Diversification, to me, is precisely the same timeless key to successful investing. It worked just as well 50 years ago as it does today, yet investors regularly abandon it as a strategy at critical times. It’s puzzling.
When the going gets tough in the markets, as it could for a few weeks yet, remember that diversification provides these three long-term benefits:
- Reduces Volatility – since asset classes do not move in lockstep, and leadership amongst regions, sectors, and styles often changes hands, diversifying across them can help reduce volatility while increasing long-term returns. Some positions zig while others zag, and you can create a smoother path by owning both.
- Creates Several Liquidity Options – if you need to raise cash, a well-diversified portfolio can create strategic opportunities for you to do so. You can potentially use outperformers as liquidity sources, and not have to sell underperformers at weak times.
Captures Returns from Different Markets While Limiting Risk from Any One – clients who advocate for owning fewer stocks/positions (see below) often forget a key point: there’s no way to know with certainty if you’re betting on the outperformers. If you concentrate your portfolio in certain areas of the market, sure – you create the opportunity for outperformance, but you also leave your portfolio susceptible to disproportionate downside if you’re wrong.
Isn’t There Such a Thing as Over-Diversifying Though?
I’ve had some clients raise concerns over being too diversified – owning too many positions to the point they believe they are diluting their upside potential. But owning a more concentrated portfolio with fewer positions not only (generally) creates additional risk, it also does not necessarily ensure you will outperform a well-diversified portfolio over time.

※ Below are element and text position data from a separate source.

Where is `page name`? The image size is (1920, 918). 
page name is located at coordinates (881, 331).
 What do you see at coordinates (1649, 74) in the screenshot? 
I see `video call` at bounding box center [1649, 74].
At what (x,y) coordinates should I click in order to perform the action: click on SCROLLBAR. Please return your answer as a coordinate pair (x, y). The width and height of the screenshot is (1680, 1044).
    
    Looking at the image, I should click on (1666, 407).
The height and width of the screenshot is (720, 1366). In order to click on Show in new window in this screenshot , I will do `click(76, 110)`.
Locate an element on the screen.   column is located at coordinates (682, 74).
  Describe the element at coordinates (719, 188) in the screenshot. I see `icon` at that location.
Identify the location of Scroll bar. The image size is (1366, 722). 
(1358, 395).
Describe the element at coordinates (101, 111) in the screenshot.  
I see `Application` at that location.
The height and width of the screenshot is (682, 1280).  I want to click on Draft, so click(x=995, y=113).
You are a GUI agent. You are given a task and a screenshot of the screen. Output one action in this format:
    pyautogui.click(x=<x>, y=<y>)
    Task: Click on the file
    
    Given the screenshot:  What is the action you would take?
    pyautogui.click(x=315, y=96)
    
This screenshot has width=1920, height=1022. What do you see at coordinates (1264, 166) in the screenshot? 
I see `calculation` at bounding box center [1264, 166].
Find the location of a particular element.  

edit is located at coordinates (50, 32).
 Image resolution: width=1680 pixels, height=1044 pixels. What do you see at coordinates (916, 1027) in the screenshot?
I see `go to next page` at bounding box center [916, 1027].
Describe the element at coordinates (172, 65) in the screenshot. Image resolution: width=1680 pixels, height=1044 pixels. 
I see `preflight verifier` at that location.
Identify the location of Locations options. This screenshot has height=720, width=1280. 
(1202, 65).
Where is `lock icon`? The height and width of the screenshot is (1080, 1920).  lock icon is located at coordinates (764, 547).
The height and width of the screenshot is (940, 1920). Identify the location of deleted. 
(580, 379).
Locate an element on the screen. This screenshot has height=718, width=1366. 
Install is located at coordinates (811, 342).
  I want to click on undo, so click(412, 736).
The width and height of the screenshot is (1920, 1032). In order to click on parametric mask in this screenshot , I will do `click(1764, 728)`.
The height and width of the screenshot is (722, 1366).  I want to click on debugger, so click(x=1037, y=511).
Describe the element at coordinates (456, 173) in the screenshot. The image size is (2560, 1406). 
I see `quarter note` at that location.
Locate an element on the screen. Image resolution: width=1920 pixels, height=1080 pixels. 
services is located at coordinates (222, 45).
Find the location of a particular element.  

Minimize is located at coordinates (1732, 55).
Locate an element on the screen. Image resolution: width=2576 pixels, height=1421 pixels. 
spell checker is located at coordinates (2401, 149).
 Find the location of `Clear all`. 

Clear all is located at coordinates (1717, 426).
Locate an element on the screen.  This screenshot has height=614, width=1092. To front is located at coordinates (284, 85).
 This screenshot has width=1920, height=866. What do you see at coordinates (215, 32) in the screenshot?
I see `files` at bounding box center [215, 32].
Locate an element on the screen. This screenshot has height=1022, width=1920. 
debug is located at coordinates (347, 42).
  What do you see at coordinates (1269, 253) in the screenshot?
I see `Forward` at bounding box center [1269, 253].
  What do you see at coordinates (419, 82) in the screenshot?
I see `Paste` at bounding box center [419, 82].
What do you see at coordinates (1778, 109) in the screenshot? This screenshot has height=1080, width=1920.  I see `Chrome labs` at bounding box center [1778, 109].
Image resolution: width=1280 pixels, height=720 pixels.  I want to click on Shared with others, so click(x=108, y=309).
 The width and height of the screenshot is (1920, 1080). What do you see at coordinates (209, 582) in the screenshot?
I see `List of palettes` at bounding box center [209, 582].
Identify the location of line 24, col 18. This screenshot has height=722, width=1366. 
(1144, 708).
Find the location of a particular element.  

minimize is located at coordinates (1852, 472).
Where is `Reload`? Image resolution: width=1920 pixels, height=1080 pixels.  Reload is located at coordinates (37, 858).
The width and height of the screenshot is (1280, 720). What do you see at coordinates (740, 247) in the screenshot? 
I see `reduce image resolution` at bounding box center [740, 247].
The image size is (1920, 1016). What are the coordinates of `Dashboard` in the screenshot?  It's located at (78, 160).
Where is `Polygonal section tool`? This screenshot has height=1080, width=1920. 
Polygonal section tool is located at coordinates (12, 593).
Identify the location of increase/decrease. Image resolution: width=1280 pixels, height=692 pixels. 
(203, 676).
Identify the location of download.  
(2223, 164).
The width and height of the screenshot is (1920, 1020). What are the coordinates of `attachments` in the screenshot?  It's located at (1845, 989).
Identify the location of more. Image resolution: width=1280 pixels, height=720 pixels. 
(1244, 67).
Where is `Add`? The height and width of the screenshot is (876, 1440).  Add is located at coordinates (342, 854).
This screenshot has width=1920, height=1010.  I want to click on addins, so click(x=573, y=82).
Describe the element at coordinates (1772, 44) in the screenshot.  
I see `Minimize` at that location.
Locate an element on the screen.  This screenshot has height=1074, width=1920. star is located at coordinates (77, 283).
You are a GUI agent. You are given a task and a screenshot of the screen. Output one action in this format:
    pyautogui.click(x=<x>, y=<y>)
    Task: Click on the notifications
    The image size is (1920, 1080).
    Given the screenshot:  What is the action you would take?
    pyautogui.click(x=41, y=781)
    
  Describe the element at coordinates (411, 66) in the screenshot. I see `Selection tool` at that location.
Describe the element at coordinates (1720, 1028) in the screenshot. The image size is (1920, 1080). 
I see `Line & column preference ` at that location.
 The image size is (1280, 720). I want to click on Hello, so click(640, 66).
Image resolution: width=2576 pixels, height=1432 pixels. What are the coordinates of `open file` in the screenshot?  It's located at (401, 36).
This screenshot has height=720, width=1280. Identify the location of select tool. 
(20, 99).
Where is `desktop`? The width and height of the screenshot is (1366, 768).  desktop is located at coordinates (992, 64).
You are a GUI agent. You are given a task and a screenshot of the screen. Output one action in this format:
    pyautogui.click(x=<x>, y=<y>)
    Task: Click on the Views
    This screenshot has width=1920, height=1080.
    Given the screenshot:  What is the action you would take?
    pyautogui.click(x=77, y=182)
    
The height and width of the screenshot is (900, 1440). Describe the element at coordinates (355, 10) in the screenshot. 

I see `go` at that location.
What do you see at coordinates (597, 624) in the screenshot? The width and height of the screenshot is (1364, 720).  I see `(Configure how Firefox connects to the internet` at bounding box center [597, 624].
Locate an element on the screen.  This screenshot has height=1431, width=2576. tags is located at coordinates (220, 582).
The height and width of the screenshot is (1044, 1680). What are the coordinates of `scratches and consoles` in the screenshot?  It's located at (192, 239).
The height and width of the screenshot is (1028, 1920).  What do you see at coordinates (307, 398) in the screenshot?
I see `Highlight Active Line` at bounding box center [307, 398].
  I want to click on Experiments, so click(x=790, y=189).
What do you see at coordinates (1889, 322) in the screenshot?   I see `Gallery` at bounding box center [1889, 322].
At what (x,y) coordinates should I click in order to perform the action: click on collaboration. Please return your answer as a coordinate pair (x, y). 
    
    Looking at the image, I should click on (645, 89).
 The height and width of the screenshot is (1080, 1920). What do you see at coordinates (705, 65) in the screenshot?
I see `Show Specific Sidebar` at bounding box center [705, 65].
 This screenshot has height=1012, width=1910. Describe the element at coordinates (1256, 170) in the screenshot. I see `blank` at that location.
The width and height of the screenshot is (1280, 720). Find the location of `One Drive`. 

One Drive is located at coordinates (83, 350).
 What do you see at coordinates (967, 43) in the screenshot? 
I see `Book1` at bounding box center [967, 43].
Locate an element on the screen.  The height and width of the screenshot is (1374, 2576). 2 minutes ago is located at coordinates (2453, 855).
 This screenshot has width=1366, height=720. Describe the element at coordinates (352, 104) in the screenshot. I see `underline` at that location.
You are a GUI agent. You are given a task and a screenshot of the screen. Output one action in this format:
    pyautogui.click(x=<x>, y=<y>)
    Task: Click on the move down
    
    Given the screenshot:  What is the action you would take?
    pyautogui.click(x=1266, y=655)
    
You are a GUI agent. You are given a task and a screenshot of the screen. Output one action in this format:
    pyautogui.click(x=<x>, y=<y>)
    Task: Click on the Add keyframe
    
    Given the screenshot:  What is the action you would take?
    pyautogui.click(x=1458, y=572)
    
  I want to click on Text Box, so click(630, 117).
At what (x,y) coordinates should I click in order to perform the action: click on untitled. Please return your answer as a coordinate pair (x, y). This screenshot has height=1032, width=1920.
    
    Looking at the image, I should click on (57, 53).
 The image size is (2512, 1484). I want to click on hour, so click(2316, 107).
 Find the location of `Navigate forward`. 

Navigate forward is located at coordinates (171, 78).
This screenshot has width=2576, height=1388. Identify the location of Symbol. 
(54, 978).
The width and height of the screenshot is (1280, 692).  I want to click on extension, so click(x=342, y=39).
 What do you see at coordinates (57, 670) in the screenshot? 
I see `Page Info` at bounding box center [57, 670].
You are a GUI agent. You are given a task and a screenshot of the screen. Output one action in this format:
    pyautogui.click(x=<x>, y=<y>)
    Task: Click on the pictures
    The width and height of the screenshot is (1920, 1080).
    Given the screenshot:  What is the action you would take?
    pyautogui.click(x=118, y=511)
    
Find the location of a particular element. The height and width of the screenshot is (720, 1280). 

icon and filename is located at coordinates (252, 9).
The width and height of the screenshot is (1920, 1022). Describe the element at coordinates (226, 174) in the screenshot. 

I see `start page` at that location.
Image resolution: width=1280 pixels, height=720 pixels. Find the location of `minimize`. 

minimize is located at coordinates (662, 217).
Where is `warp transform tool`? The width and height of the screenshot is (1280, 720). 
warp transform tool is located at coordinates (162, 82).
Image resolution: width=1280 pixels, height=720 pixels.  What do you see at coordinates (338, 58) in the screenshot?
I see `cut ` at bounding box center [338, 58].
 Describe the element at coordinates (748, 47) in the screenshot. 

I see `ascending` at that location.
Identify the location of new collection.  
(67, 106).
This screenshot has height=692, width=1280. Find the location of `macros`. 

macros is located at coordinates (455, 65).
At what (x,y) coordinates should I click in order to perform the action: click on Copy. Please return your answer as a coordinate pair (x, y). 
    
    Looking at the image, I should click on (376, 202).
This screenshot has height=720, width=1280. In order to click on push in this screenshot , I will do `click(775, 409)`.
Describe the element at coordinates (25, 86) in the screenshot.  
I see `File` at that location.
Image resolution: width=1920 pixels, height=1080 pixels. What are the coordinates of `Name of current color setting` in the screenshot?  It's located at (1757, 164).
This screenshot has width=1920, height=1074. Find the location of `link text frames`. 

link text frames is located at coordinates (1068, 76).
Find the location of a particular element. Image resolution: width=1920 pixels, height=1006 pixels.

Data from a J.P. Morgan study conducted from 1994 – 2012 underscores this point. Portfolio A was invested in just three positions: 55% in the S&P 500, 15% in the MSCI EAFE, and 30% in the Barclays Capital Aggregate (U.S. Bonds). Over that 18 year period, Portfolio A generated returns of 7.43% with a standard deviation of 10.80.
Portfolio B was more broadly diversified, investing across eight asset classes/styles versus the three in Portfolio A. It had 8% in Equity Market Neutral, 8% Commodities, 8% REIT, 22% S&P 500, 9% Russell 2000, 13% MSCI EAFE, 4% MSCI Emerging Markets, and 26% Barclays Aggregate. Investors who don’t like owning too many stocks or too many positions would likely prefer Portfolio A over Portfolio B, citing that Portfolio B would likely dilute returns over time (by virtue of being over-diversified). The opposite held true in fact:
Over the same 18 year period, Portfolio B produced a 7.72% annualized return, with a standard deviation of 9.87. It had more positions, greater returns, and lower risk. The proof is in the pudding.
Bottom Line for Investors
Investors often make changes during volatile times to feel as though they’re doing something about it. But what many don’t always realize is that they are usually just substituting one risk asset (or type of risk) for another. In the case of the investor who sells down equities in favor of holding more cash and/or bonds, they are often unwittingly creating an entirely new type of risk for their retirement: the risk of running out of money.
The bottom line is that, in order to generate the type of long-term returns that most retirees are looking for (equity-like), you almost always have to accept a certain amount of risk…and with that risk comes volatility. The key is not to take steps to avoid the risk altogether, but rather to manage the risk where possible. And historically, the best way to do that has been through diversification.
Past performance is no guarantee of future results. Inherent in any investment is the potential for loss.